Wandering around Puhoi you could stumble on a lot of history. Our village is like a museum and one of the Puhoi Heritage Museum Society’s admirable achievements has been the highlighting of its sites of historic significance.
The bronze plaques marking the positions of some now long-gone village buildings – the Puhoi Public School for example – is one such.
Another popular example would be the small grove of trees at the north-western tip of our church land. “The native trees in this reserve,” says a recent plaque, “were planted in 1952 by descendants of the first Puhoi families, to commemorate 90 years of Bohemian settlement … And the nearby kauri was planted in 1996 by Titford and Schischka, descendants from Orewa Primary School.”
The installation of Anzac memorial gates – a joint venture between the museum society, the Puhoi Community Forum and scoutmaster Heston Prospere-Smith – gained great community appreciation, and in 1988 a Pioneer Landing Memorial Stone was installed in the Centennial Hall garden opposite the Church of Sts Peter and Paul. It symbolises “the strong Catholic faith, courage and endurance of all our Bohemian pioneers and the landing on June 29, 1863, of the first settlers,” according to the plaque. The founding ships – War Spirit, Liverpool, Shakespeare, Queen Bee, Terpsichore, and Friedeburg, which brought groups, families and lone settlers to Puhoi are noted. War Spirit’s arrival is commemorated annually with the laying of a wreath.
In 2013, in preparation for our sesquicentennial, the museum society produced Celebrating Puhoi – a walking guide to the Puhoi Historic Village and its Bohemian Heritage and plaque additions to the stone multiplied. The roles of Captain Martin Krippner in the establishment of the settlement and Chief Te Hemara and his whanau, then living at the mouth of the Puhoi River, in helping it pull through its first, struggling year were acknowledged.

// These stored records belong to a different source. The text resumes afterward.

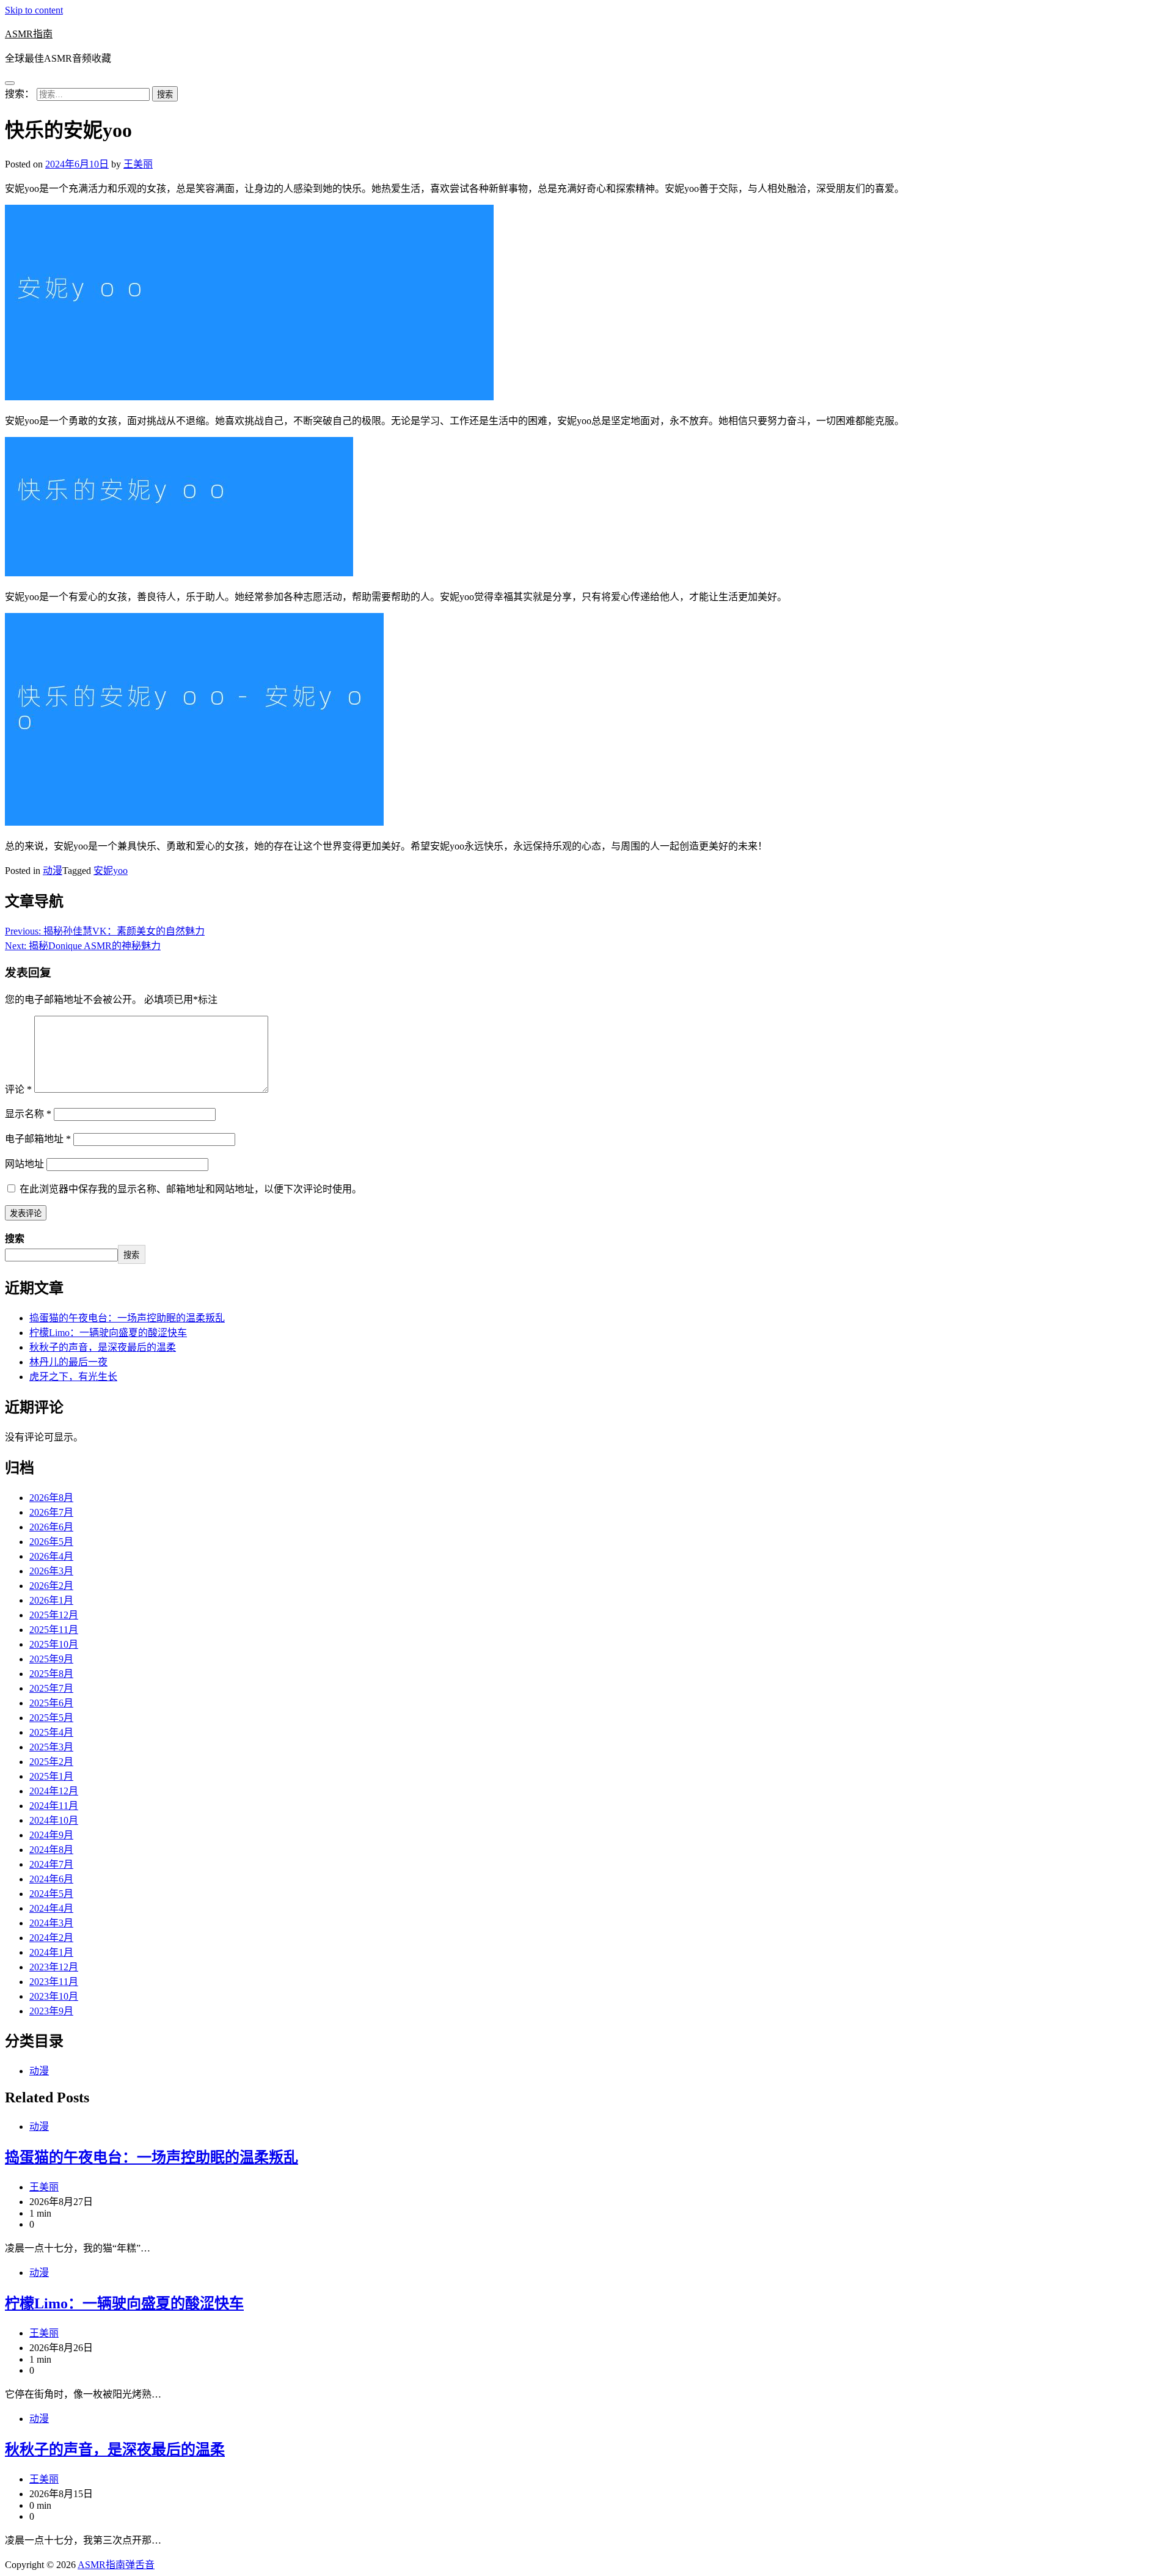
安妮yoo (110, 870)
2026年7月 (51, 1512)
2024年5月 (51, 1893)
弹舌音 (140, 2564)
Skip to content (34, 10)
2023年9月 (51, 2011)
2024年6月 (51, 1879)
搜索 (14, 1238)
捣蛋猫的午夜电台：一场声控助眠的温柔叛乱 (127, 1318)
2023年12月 (53, 1967)
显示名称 (28, 1114)
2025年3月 (51, 1747)
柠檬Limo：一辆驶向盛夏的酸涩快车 (108, 1332)
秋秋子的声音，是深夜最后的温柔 (102, 1347)
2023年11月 (53, 1981)
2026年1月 (51, 1600)
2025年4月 (51, 1732)
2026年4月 (51, 1556)
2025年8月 (51, 1673)
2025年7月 (51, 1688)
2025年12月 (53, 1615)
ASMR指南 (29, 34)
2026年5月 (51, 1541)
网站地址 (24, 1164)
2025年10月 (53, 1644)
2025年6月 (51, 1703)
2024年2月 (51, 1937)
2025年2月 (51, 1761)
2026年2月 (51, 1585)
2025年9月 (51, 1659)
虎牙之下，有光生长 (73, 1376)
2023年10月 (53, 1996)
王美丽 (138, 164)
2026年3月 (51, 1571)
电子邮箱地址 (38, 1139)
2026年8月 (51, 1497)
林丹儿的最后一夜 (68, 1362)
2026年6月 (51, 1527)
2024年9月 (51, 1835)
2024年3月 (51, 1923)
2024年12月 (53, 1791)
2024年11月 (53, 1805)
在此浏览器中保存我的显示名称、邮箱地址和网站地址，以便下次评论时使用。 (191, 1189)
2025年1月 (51, 1776)
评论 (18, 1089)
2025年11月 (53, 1629)
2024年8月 (51, 1849)
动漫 (52, 870)
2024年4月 (51, 1908)
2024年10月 (53, 1820)
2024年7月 (51, 1864)
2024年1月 (51, 1952)
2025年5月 (51, 1717)
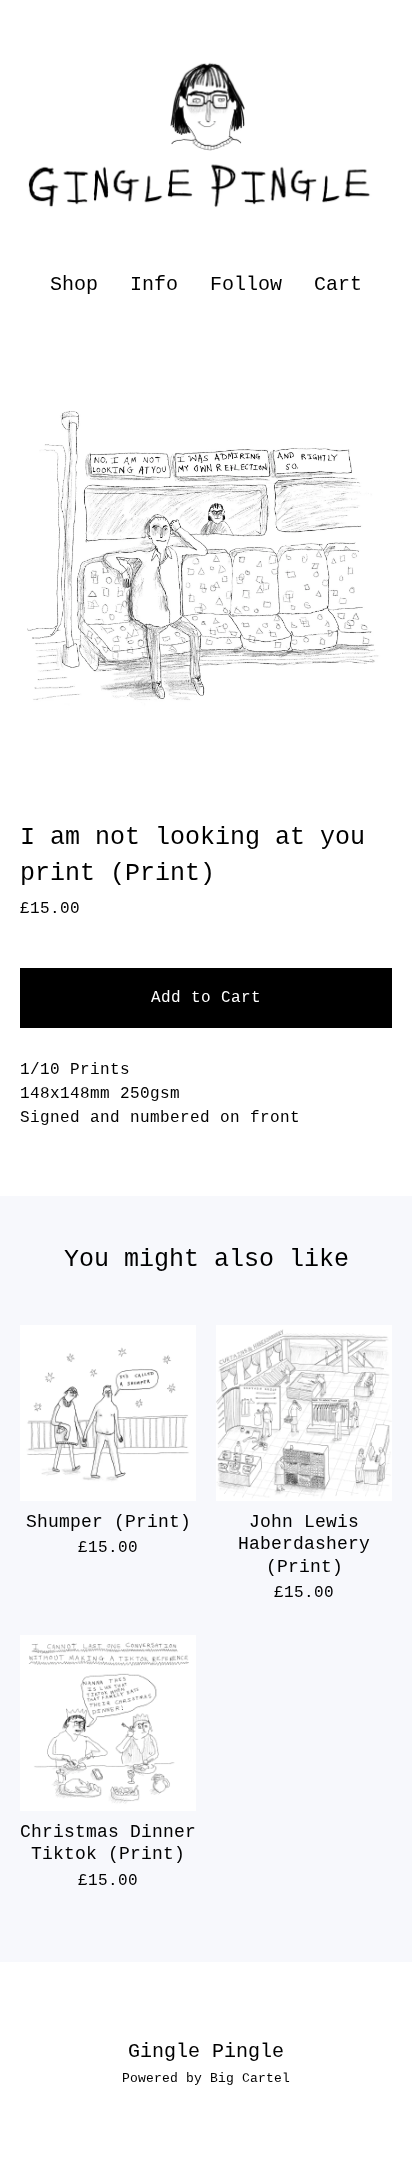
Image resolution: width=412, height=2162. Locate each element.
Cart (339, 283)
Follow (246, 284)
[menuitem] (74, 284)
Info (154, 284)
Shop (74, 284)
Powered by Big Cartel (206, 2078)
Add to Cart (206, 998)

Updating of museum society markers and the history they represent is ongoing. The society has branched out from little bronze memorials in the long grass, to a riverbank series honouring sports club personalities – very precious to our community at the time of their passing. But the largest and most concentrated collection of Puhoi’s plaques and monuments is not in the village, but within walking distance on its edge. Administered now by Auckland Council, but with bylaws drawn up in 1892, the public cemetery is still in demand for burials and as a repository for ashes – and there is always room for more.